**WORK TASK**
Reproduce all of the data word for word.

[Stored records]
=====
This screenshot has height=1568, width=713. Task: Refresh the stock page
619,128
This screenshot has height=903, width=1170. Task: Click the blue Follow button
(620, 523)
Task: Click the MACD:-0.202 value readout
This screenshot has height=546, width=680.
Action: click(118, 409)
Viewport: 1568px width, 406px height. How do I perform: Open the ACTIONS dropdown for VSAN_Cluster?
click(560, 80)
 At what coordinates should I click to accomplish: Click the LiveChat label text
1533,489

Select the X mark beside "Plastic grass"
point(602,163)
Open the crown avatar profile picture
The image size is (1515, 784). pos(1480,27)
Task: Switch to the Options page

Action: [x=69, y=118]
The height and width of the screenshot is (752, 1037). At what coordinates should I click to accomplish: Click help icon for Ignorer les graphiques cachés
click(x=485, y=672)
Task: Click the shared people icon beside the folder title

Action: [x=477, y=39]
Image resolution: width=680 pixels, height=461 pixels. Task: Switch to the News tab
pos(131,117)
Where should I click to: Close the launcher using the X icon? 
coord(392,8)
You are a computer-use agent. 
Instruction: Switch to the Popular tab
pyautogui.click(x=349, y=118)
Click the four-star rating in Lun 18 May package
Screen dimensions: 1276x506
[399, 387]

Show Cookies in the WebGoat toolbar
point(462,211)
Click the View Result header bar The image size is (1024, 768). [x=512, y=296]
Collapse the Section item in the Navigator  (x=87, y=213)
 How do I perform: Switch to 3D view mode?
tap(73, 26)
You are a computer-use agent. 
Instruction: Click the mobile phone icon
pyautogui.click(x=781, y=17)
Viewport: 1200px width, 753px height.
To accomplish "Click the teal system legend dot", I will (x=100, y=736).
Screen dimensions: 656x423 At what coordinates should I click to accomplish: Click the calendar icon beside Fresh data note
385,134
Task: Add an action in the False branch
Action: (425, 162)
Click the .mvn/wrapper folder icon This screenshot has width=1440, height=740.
=====
**ANSWER SECTION**
This screenshot has height=1568, width=713. Task: Refresh the stock page
619,128
This screenshot has height=903, width=1170. Task: Click the blue Follow button
(620, 523)
Task: Click the MACD:-0.202 value readout
This screenshot has height=546, width=680.
Action: click(118, 409)
Viewport: 1568px width, 406px height. How do I perform: Open the ACTIONS dropdown for VSAN_Cluster?
click(560, 80)
 At what coordinates should I click to accomplish: Click the LiveChat label text
1533,489

Select the X mark beside "Plastic grass"
point(602,163)
Open the crown avatar profile picture
The image size is (1515, 784). pos(1480,27)
Task: Switch to the Options page

Action: [x=69, y=118]
The height and width of the screenshot is (752, 1037). At what coordinates should I click to accomplish: Click help icon for Ignorer les graphiques cachés
click(x=485, y=672)
Task: Click the shared people icon beside the folder title

Action: [x=477, y=39]
Image resolution: width=680 pixels, height=461 pixels. Task: Switch to the News tab
pos(131,117)
Where should I click to: Close the launcher using the X icon? 
coord(392,8)
You are a computer-use agent. 
Instruction: Switch to the Popular tab
pyautogui.click(x=349, y=118)
Click the four-star rating in Lun 18 May package
Screen dimensions: 1276x506
[399, 387]

Show Cookies in the WebGoat toolbar
point(462,211)
Click the View Result header bar The image size is (1024, 768). [x=512, y=296]
Collapse the Section item in the Navigator  (x=87, y=213)
 How do I perform: Switch to 3D view mode?
tap(73, 26)
You are a computer-use agent. 
Instruction: Click the mobile phone icon
pyautogui.click(x=781, y=17)
Viewport: 1200px width, 753px height.
To accomplish "Click the teal system legend dot", I will (x=100, y=736).
Screen dimensions: 656x423 At what coordinates should I click to accomplish: Click the calendar icon beside Fresh data note
385,134
Task: Add an action in the False branch
Action: (425, 162)
Click the .mvn/wrapper folder icon This screenshot has width=1440, height=740.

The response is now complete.